SABANG — Dari total 724 unit yang dikantongi Pemkot Sabang, sebanyak 620 unit dialokasikan melalui skema kawasan perbatasan atau afirmasi. Empat unit lainnya berasal dari Kementerian Kebudayaan. Sementara itu, 100 unit sisanya merupakan jatah reguler yang sudah dianggarkan sebelumnya.
Wali Kota Langsung Lobbi ke Jakarta
Zulkifli H. Adam menyampaikan secara langsung kondisi riil kebutuhan rumah layak huni warga Sabang sebagai daerah perbatasan dalam rapat yang digelar BNPP. Usulan penambahan kuota itu akhirnya mendapat persetujuan setelah melalui pembahasan dengan Kementerian Perumahan dan Kawasan Permukiman serta Kementerian Kebudayaan.
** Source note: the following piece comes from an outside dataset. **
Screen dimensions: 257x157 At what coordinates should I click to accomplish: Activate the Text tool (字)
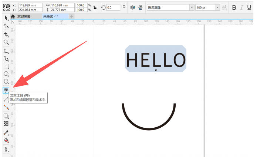pyautogui.click(x=6, y=90)
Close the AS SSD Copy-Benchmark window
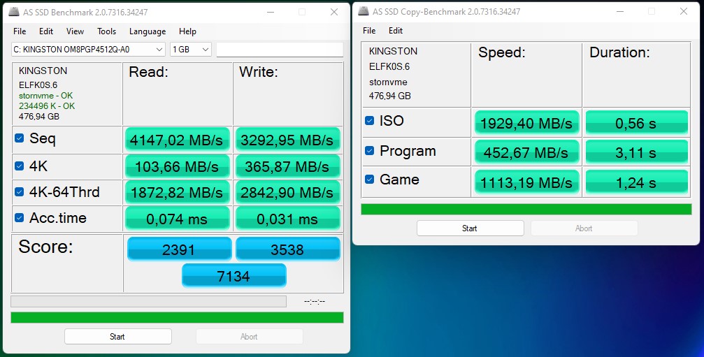 click(683, 12)
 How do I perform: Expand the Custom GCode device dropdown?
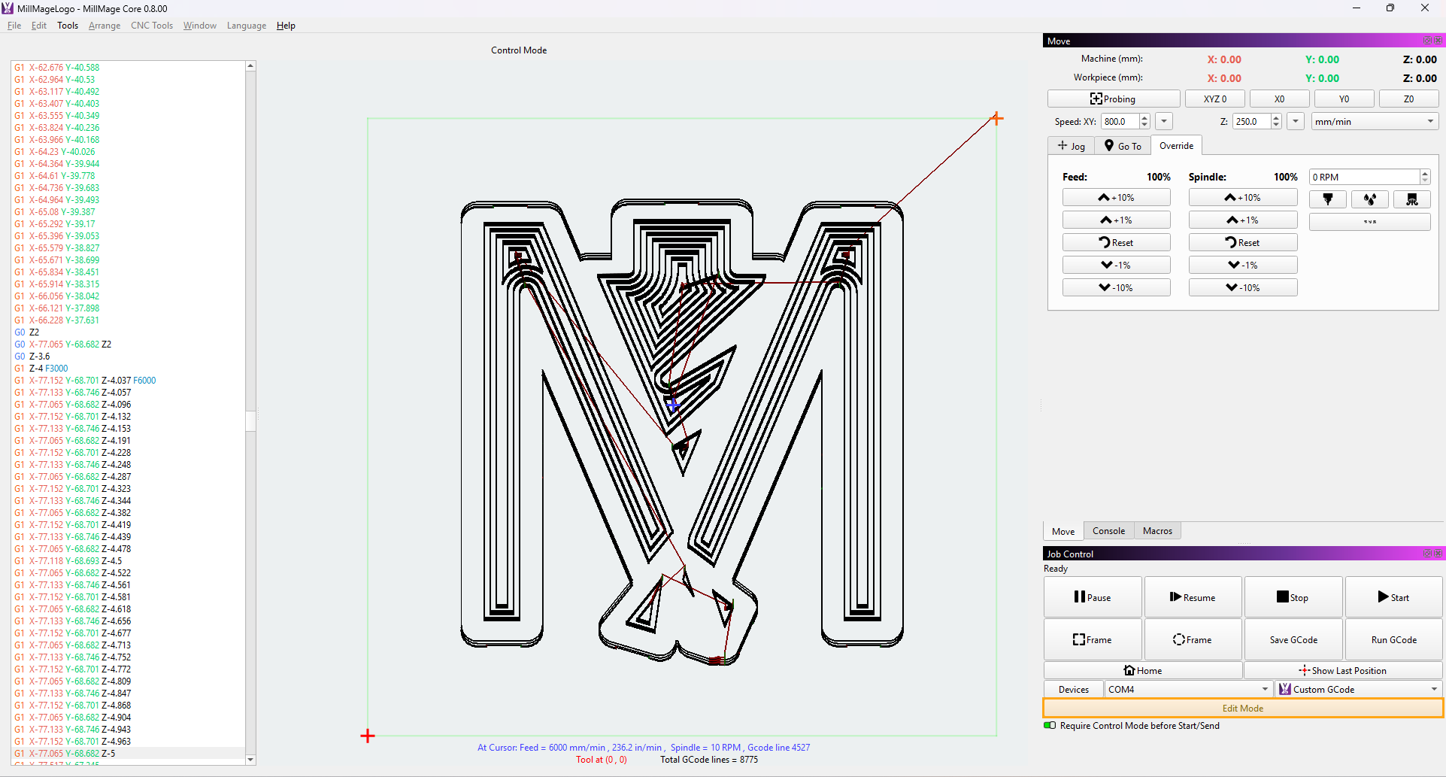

"Alhamdulillah, tambahan kuota ini merupakan kabar baik bagi masyarakat Kota Sabang. Kami mengucapkan terima kasih kepada Pemerintah Pusat, BNPP, Kementerian Perumahan dan Kawasan Permukiman, Kementerian Kebudayaan, dan seluruh pihak yang telah mendukung usulan ini," kata Zulkifli dalam keterangannya, Jumat (17/7/2026).
Verifikasi dan Pendampingan Dipercepat
Pemkot Sabang berkomitmen mengawal realisasi seluruh kuota yang sudah dialokasikan. Zulkifli menegaskan pihaknya akan segera menindaklanjuti hasil rapat dengan percepatan verifikasi, pendampingan, dan koordinasi lintas sektor.
"Agar seluruh kuota yang telah dialokasikan dapat segera direalisasikan secara tepat sasaran dan tepat waktu," jelasnya.
BSPS: Stimulan untuk Rumah Swadaya MBR
Program BSPS merupakan bantuan stimulan dari pemerintah pusat yang ditujukan bagi masyarakat berpenghasilan rendah (MBR). Bantuan ini dipakai untuk meningkatkan kualitas rumah agar layak huni, aman, dan sehat. Skema afirmasi khusus kawasan perbatasan diberikan karena akses material dan biaya pembangunan di wilayah terluar umumnya lebih tinggi.
Dengan tambahan 624 unit ini, total penerima manfaat BSPS di Sabang pada 2026 mencapai 724 kepala keluarga. Angka itu naik signifikan dibanding alokasi awal yang hanya 100 unit reguler.